Representatives Joseph Crowley (D-N.Y.) and Ryan Costello (R-Pa.) May 1 introduced the “Resident Physician Shortage Reduction Act of 2017” (H.R. 2267), legislation aimed at quelling the looming physician shortage by increasing the number of Medicare-supported graduate medical education (GME) residency positions.
In a May 1 statement, AAMC President and CEO Darrell G. Kirch, MD, commended the members’ leadership stating, “This bipartisan legislation contains a modest but very necessary increase in federal support for GME that is part of a multi-pronged approach to relieving the shortage…We need to address these shortages and address them now.”
The legislation would increase the number of Medicare-supported GME training positions by 3,000 per year over 2019-2023, totaling 15,000. The legislation sets forth a distribution methodology for the allocation of the additional slots.
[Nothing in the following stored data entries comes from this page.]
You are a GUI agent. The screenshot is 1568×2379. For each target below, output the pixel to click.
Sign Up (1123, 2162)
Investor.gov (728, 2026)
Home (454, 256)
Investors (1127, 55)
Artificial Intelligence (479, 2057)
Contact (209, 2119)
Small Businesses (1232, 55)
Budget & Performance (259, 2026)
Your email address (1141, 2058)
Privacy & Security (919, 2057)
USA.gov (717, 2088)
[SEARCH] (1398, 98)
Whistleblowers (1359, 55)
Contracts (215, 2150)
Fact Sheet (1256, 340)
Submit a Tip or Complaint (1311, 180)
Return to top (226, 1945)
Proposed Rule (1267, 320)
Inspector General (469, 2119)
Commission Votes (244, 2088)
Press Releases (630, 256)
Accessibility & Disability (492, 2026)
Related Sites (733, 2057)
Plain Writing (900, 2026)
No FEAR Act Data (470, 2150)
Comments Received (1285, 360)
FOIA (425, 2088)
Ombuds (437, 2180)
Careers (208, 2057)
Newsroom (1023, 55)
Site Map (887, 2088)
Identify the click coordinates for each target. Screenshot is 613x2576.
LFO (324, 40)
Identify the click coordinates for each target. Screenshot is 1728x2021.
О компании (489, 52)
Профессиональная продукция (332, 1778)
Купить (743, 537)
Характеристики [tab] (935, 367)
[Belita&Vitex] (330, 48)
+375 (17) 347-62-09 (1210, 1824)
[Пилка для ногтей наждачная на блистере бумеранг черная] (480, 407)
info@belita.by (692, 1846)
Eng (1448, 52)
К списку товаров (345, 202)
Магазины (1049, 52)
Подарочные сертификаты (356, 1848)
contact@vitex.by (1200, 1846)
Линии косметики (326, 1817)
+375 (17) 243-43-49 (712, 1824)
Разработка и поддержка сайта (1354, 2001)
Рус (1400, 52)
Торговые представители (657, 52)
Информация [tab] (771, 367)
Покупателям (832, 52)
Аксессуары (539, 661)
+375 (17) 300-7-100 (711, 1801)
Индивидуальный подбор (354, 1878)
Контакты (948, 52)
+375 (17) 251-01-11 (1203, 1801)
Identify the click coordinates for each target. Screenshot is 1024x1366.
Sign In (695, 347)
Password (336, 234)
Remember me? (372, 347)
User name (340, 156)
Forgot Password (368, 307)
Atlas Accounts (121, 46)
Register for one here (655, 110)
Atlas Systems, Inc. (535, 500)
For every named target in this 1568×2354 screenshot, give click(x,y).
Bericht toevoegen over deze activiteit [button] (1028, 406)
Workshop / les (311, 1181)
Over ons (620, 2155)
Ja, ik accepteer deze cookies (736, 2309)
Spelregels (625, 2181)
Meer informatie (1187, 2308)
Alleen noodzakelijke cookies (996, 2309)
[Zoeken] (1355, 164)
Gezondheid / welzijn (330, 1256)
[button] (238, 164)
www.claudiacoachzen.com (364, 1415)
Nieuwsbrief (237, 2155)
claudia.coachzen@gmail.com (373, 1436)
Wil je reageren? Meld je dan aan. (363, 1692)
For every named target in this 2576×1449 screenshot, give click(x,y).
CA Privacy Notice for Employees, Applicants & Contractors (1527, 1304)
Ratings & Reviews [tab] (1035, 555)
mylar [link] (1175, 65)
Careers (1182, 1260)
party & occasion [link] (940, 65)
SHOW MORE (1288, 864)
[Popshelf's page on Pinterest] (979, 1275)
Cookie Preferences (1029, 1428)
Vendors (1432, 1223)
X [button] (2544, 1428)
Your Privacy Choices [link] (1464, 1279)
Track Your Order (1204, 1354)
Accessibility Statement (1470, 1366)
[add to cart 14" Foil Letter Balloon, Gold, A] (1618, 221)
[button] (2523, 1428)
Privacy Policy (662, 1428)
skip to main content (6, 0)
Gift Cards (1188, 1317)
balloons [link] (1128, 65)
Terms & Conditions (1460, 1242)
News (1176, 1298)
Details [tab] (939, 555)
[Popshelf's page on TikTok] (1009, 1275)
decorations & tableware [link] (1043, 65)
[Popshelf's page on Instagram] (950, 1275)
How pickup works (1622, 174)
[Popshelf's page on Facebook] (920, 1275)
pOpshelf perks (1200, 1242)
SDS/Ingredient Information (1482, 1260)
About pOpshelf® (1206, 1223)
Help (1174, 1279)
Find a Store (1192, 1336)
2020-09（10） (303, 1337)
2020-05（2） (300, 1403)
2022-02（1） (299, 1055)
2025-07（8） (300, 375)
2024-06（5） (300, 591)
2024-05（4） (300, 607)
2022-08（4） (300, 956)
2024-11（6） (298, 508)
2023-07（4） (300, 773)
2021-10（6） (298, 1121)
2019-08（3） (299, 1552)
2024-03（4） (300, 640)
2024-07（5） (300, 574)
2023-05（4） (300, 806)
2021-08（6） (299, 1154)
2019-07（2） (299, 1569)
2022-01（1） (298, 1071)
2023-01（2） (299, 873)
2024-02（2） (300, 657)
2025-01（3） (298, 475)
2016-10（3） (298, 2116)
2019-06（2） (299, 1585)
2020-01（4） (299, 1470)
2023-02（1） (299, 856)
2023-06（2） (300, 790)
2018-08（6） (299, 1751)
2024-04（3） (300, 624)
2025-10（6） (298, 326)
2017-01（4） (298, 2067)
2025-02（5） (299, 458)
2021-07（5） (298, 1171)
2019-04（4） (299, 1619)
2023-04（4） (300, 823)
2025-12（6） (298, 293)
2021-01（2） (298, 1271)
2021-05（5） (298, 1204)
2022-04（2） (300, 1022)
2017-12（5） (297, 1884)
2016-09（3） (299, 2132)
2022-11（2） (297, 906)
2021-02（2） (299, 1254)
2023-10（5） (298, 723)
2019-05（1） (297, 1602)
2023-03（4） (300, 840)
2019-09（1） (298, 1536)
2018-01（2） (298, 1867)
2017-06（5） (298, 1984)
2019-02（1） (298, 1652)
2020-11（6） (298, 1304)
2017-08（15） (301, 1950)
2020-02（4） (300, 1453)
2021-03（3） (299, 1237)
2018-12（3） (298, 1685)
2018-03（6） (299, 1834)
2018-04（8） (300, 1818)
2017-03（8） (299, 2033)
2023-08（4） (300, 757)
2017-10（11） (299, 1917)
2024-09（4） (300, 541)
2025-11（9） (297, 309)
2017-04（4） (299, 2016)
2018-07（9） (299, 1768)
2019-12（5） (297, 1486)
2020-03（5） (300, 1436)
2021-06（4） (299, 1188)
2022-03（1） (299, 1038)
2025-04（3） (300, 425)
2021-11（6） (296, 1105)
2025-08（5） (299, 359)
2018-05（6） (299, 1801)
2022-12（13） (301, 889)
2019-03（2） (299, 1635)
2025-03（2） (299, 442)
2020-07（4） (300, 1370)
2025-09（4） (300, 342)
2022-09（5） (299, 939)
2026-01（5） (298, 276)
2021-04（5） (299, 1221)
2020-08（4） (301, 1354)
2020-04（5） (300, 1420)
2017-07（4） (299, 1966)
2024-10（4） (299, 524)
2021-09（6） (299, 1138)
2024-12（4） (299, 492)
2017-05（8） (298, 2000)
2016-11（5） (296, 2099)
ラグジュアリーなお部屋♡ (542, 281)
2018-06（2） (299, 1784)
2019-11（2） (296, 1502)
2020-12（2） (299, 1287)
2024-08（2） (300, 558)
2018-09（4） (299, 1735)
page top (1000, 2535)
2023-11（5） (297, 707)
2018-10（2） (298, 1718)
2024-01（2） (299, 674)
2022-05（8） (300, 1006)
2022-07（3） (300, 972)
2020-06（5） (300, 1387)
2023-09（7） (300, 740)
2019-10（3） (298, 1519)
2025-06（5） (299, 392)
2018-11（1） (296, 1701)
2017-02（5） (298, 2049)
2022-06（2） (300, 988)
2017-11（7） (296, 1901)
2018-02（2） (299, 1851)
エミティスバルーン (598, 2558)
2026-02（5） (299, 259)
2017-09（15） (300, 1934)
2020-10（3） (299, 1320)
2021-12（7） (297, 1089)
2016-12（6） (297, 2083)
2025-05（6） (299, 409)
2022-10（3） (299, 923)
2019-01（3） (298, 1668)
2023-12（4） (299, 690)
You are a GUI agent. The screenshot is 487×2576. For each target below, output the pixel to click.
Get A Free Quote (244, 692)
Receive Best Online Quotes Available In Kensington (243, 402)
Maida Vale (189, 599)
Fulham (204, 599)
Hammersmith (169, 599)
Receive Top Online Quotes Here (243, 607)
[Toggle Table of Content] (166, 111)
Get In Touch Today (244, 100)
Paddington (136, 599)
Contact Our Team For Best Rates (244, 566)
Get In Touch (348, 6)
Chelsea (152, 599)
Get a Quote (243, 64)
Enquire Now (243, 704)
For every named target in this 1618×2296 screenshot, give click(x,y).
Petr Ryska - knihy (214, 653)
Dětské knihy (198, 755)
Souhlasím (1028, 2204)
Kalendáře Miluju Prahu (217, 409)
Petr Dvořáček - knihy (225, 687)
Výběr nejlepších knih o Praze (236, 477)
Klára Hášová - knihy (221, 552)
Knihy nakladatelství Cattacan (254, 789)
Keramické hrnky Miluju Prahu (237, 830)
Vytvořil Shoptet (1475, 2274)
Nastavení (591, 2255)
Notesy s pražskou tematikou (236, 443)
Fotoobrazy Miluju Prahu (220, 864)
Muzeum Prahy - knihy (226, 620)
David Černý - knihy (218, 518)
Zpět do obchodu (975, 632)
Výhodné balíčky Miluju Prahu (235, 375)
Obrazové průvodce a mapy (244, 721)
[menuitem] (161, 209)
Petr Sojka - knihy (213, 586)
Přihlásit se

One-third of the new slots are available only to teaching hospitals training over their cap. In determining which hospitals will receive slots, the Centers for Medicare and Medicaid Services (CMS) is required to consider the likelihood of a teaching hospital filling the positions, and will allocate the slots in the following manner:
First, to hospitals in states with new medical schools or new branch campuses;
Second, to hospitals affiliated with Veterans Affairs medical centers;
Third, to hospitals that emphasize training in community-based settings or in hospital outpatient departments;
Fourth, to hospitals that are not located in a rural area and operate an approved “rural track” program; and
Fifth, to all other hospitals.
Hospitals receiving additional slots must ensure that at least 50 percent of the additional slots are used for a shortage specialty residency program, that the total number of slots is not reduced prior to the increase, and that the ratio of residents in a shortage specialty program is not decreased prior to the increase. A hospital may not receive more than 75 slots in any fiscal year.
Dr. Kirch also emphasized academic medicine’s commitment to addressing the looming physician shortages saying, “America’s medical schools and teaching hospitals are doing their part to combat the physician shortage by investing in physician and health care provider training and leading innovations in new care delivery models that are more efficient and include better use of technologies—like telehealth—that improve patient access to care.”
A Senate companion bill is expected to be introduced in the coming weeks.